**Text block**.

Kevin Brennan Writes About What It's Like

On refusing to murder your darlings


As I get ready to publish Occasional Soulmates (get your copy on September 23!), I’ve been thinking back on its origins. This is fascinating to me, because, frankly, when I start a book there’s no guarantee that it will come to fruition. In fact, I have many more abandoned projects than completed ones — and I mean a complete first draft, not a refined, revised, published novel.

I went back to my note file this morning and found that my very first thoughts on the book were dated November 11, 2008.

The idea for this came to me in the middle of the night last night. I imagined a woman self-consciously examining her experiences in love as if she were reading or writing a Chick Lit novel. It’ll be self-reflexive, winky, funny, and probably poignant in the end.

Guess what? It turned out exactly like that!

I also said the love interest should look like Jude Law. Not sure why, though it’s possible I’d just seen Sleuth or something.

Anyway, by December 1, I had 26,000 words and the thing was humming right along. But on December 9, I announced to myself that I wouldn’t be working on it anymore.

Why? Because I’d just signed with an agent on another book, a bigger book, the kind that I thought would really put me on the map as a writer. Of it I’ll say nothing more, other than that I spent the next few months revising it to the agent’s specifications so it would have the best possible chance of getting picked up by a New York publisher.


Needless to say, a year later that book had not found a home, but in the meantime I had written Yesterday Road and the agent was happy to shop it around.

**Set problem A**.
In the post about the novel's origins, what date appears on the author's very first notes for the book?

(Entries for finding displayed items)
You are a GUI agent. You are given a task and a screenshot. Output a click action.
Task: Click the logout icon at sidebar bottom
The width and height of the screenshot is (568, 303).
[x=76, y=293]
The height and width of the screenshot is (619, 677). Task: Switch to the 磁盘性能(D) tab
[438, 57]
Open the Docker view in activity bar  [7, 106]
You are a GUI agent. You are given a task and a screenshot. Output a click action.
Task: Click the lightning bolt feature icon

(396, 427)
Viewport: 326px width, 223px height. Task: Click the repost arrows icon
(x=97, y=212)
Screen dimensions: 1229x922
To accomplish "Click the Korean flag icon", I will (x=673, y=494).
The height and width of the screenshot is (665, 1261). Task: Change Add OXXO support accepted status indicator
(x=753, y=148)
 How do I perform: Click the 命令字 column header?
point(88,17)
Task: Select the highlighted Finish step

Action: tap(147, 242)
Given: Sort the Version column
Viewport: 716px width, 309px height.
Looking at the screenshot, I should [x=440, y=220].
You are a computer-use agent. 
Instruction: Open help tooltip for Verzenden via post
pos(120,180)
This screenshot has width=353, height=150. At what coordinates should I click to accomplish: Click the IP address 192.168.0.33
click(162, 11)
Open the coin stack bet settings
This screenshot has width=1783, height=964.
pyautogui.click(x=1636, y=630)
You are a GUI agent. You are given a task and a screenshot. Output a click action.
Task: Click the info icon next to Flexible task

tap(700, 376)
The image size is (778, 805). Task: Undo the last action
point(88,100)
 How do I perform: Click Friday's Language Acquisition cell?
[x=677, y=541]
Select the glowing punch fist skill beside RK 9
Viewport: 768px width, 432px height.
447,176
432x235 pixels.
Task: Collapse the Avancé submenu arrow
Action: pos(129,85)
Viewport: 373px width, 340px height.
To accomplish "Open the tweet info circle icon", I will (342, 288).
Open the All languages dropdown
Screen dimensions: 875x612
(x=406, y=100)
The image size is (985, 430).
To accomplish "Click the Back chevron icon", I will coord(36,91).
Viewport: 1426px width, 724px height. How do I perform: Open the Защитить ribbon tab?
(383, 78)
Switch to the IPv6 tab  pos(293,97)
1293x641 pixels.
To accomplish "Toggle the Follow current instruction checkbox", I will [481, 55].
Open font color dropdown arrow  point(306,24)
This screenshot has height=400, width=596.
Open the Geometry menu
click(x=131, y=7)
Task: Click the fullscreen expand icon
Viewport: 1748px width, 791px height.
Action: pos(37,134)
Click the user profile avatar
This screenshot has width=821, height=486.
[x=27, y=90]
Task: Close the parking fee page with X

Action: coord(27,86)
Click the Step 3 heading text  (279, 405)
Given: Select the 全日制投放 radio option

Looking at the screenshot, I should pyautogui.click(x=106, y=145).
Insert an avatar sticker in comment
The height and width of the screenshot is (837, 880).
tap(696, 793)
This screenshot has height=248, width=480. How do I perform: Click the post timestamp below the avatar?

**Set problem B**.
Please quote the entries from the line containing "Task: Select the highlighted Finish step" through the line containing "I will coord(36,91).", including both of those lines.

**Correct response A**.
November 11, 2008.

**Correct response B**.
Task: Select the highlighted Finish step

Action: tap(147, 242)
Given: Sort the Version column
Viewport: 716px width, 309px height.
Looking at the screenshot, I should [x=440, y=220].
You are a computer-use agent. 
Instruction: Open help tooltip for Verzenden via post
pos(120,180)
This screenshot has width=353, height=150. At what coordinates should I click to accomplish: Click the IP address 192.168.0.33
click(162, 11)
Open the coin stack bet settings
This screenshot has width=1783, height=964.
pyautogui.click(x=1636, y=630)
You are a GUI agent. You are given a task and a screenshot. Output a click action.
Task: Click the info icon next to Flexible task

tap(700, 376)
The image size is (778, 805). Task: Undo the last action
point(88,100)
 How do I perform: Click Friday's Language Acquisition cell?
[x=677, y=541]
Select the glowing punch fist skill beside RK 9
Viewport: 768px width, 432px height.
447,176
432x235 pixels.
Task: Collapse the Avancé submenu arrow
Action: pos(129,85)
Viewport: 373px width, 340px height.
To accomplish "Open the tweet info circle icon", I will (342, 288).
Open the All languages dropdown
Screen dimensions: 875x612
(x=406, y=100)
The image size is (985, 430).
To accomplish "Click the Back chevron icon", I will coord(36,91).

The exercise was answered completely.